- _Job item_
Copy every one of the following rows verbatim, changing nothing.
Recorded information: Begin
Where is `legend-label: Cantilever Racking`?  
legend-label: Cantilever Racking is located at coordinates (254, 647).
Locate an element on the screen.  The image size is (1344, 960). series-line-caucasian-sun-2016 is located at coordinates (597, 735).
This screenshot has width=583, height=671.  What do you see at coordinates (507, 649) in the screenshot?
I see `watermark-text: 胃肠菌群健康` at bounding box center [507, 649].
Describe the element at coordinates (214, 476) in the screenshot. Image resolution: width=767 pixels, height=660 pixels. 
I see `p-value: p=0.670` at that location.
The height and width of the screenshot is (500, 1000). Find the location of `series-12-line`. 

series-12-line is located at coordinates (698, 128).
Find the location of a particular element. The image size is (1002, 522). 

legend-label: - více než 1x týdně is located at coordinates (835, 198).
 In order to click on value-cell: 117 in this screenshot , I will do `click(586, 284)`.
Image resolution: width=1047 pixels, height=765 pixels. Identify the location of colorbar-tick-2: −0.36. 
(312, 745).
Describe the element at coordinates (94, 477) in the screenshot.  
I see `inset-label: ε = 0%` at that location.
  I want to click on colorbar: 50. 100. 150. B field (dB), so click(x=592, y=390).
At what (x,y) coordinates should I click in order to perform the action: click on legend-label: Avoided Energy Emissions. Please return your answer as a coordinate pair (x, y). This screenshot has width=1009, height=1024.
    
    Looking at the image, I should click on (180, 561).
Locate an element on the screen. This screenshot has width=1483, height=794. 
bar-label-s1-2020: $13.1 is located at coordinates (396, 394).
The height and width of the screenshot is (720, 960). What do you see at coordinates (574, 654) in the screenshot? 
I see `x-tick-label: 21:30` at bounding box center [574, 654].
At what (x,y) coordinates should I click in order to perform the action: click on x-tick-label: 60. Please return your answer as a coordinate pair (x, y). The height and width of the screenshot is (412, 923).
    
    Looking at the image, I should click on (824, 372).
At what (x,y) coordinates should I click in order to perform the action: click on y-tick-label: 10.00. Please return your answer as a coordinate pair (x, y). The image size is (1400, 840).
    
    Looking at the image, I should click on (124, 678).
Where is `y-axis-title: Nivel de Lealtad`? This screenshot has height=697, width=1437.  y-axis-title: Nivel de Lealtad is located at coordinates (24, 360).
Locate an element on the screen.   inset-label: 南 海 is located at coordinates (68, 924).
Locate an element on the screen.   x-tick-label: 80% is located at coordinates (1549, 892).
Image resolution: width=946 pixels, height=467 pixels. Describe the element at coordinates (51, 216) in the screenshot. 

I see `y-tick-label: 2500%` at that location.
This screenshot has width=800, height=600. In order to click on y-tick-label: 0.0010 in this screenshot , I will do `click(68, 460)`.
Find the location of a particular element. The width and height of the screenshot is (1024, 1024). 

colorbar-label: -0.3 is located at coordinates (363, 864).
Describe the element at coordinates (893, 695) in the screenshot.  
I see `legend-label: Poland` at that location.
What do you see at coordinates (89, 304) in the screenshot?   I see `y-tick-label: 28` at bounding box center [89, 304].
Recorded information: End
- _Response below_
Where is `legend-label: Cantilever Racking`?  
legend-label: Cantilever Racking is located at coordinates (254, 647).
Locate an element on the screen.  The image size is (1344, 960). series-line-caucasian-sun-2016 is located at coordinates (597, 735).
This screenshot has width=583, height=671.  What do you see at coordinates (507, 649) in the screenshot?
I see `watermark-text: 胃肠菌群健康` at bounding box center [507, 649].
Describe the element at coordinates (214, 476) in the screenshot. Image resolution: width=767 pixels, height=660 pixels. 
I see `p-value: p=0.670` at that location.
The height and width of the screenshot is (500, 1000). Find the location of `series-12-line`. 

series-12-line is located at coordinates (698, 128).
Find the location of a particular element. The image size is (1002, 522). 

legend-label: - více než 1x týdně is located at coordinates (835, 198).
 In order to click on value-cell: 117 in this screenshot , I will do `click(586, 284)`.
Image resolution: width=1047 pixels, height=765 pixels. Identify the location of colorbar-tick-2: −0.36. 
(312, 745).
Describe the element at coordinates (94, 477) in the screenshot.  
I see `inset-label: ε = 0%` at that location.
  I want to click on colorbar: 50. 100. 150. B field (dB), so click(x=592, y=390).
At what (x,y) coordinates should I click in order to perform the action: click on legend-label: Avoided Energy Emissions. Please return your answer as a coordinate pair (x, y). This screenshot has width=1009, height=1024.
    
    Looking at the image, I should click on (180, 561).
Locate an element on the screen. This screenshot has width=1483, height=794. 
bar-label-s1-2020: $13.1 is located at coordinates (396, 394).
The height and width of the screenshot is (720, 960). What do you see at coordinates (574, 654) in the screenshot? 
I see `x-tick-label: 21:30` at bounding box center [574, 654].
At what (x,y) coordinates should I click in order to perform the action: click on x-tick-label: 60. Please return your answer as a coordinate pair (x, y). The height and width of the screenshot is (412, 923).
    
    Looking at the image, I should click on (824, 372).
At what (x,y) coordinates should I click in order to perform the action: click on y-tick-label: 10.00. Please return your answer as a coordinate pair (x, y). The image size is (1400, 840).
    
    Looking at the image, I should click on (124, 678).
Where is `y-axis-title: Nivel de Lealtad`? This screenshot has height=697, width=1437.  y-axis-title: Nivel de Lealtad is located at coordinates (24, 360).
Locate an element on the screen.   inset-label: 南 海 is located at coordinates (68, 924).
Locate an element on the screen.   x-tick-label: 80% is located at coordinates (1549, 892).
Image resolution: width=946 pixels, height=467 pixels. Describe the element at coordinates (51, 216) in the screenshot. 

I see `y-tick-label: 2500%` at that location.
This screenshot has width=800, height=600. In order to click on y-tick-label: 0.0010 in this screenshot , I will do `click(68, 460)`.
Find the location of a particular element. The width and height of the screenshot is (1024, 1024). 

colorbar-label: -0.3 is located at coordinates (363, 864).
Describe the element at coordinates (893, 695) in the screenshot.  
I see `legend-label: Poland` at that location.
What do you see at coordinates (89, 304) in the screenshot?   I see `y-tick-label: 28` at bounding box center [89, 304].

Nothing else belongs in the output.